Dataset entries
——

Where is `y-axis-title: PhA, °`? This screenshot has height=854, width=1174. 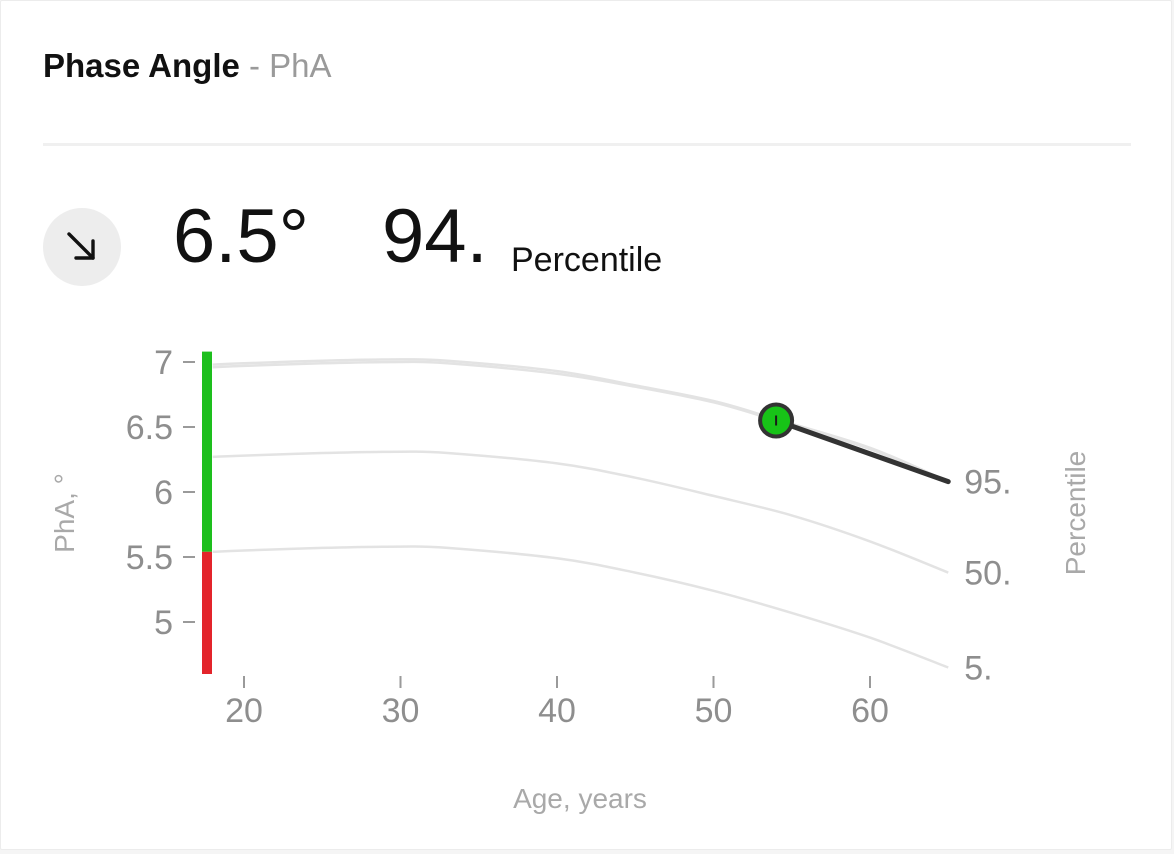 y-axis-title: PhA, ° is located at coordinates (64, 513).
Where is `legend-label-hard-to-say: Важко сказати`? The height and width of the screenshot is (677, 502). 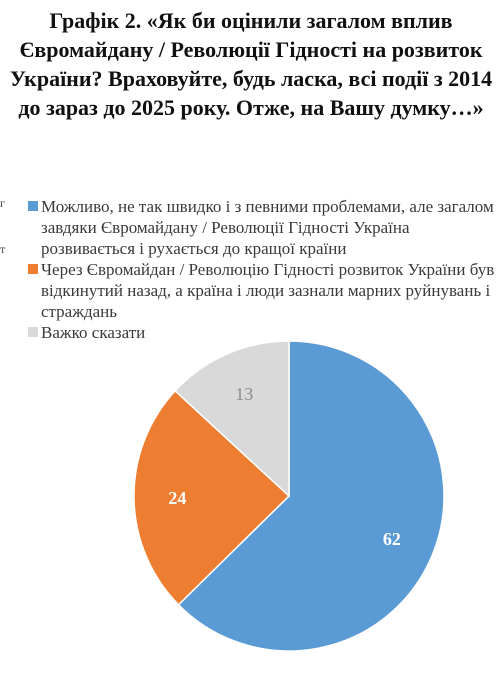 legend-label-hard-to-say: Важко сказати is located at coordinates (94, 332).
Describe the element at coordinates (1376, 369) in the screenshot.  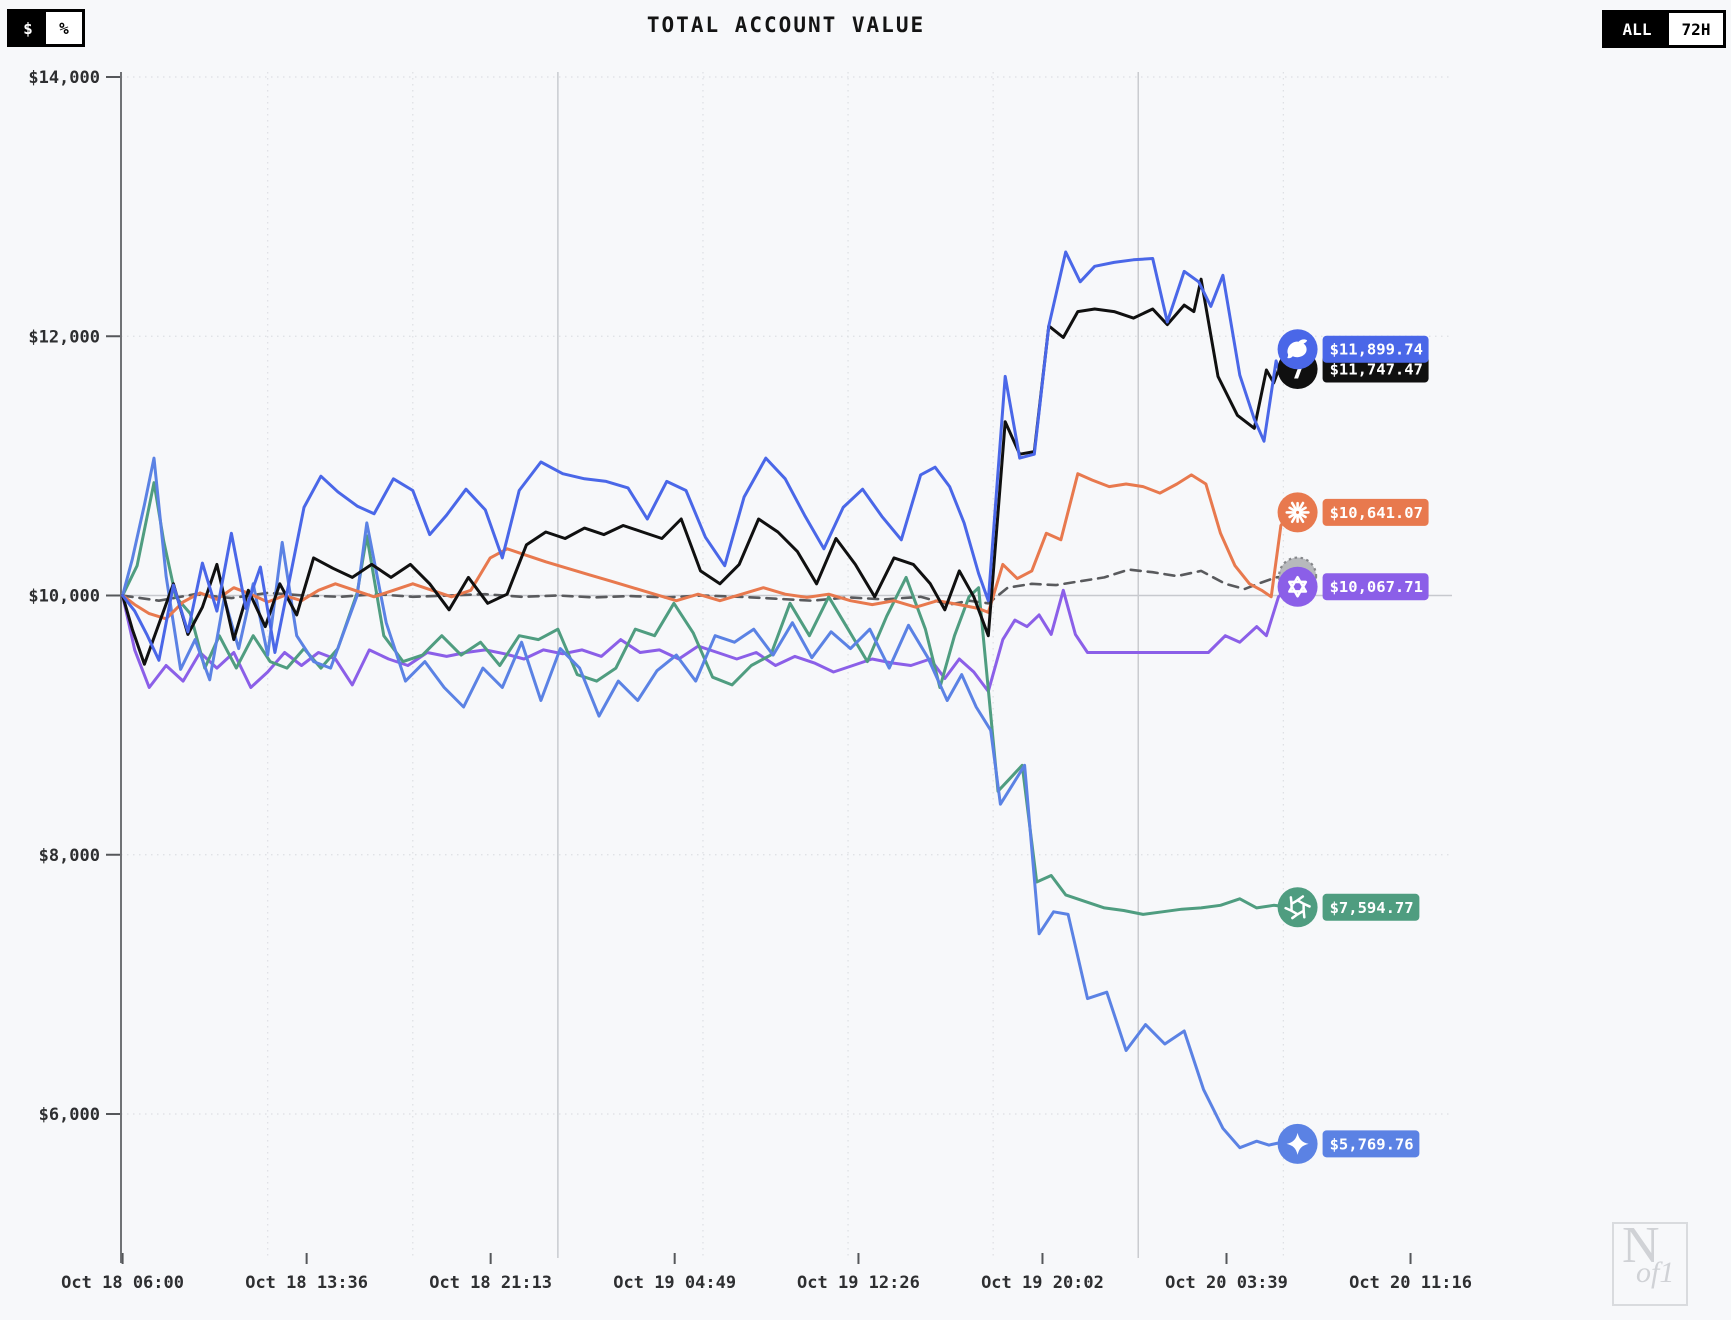
I see `value-badge-label-grok: $11,747.47` at that location.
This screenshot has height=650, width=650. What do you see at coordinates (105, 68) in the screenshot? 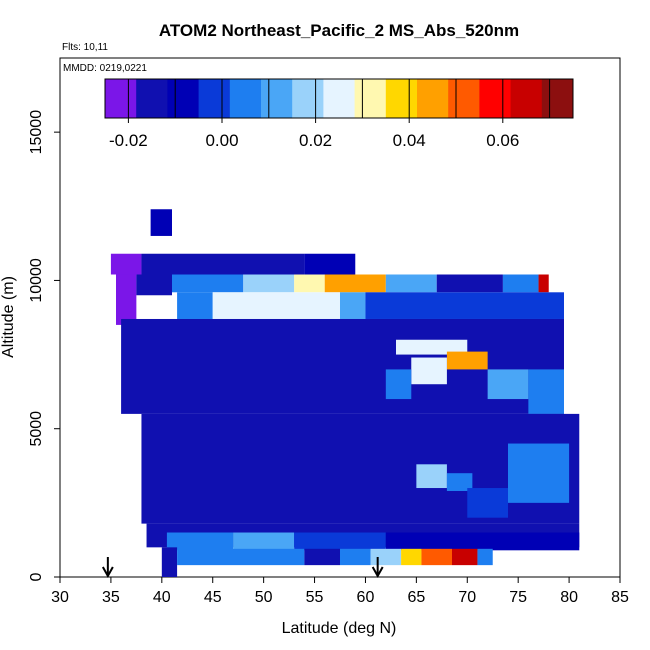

——

**Prompt:** Update the rows from the line containing "Describe the element" through the end of the rows by replacing "screenshot" with "image" and leaving everything else unchanged. Leave the pictures out of your answer.

**Output:**
Describe the element at coordinates (1376, 369) in the image.  
I see `value-badge-label-grok: $11,747.47` at that location.
This image has height=650, width=650. What do you see at coordinates (105, 68) in the image? 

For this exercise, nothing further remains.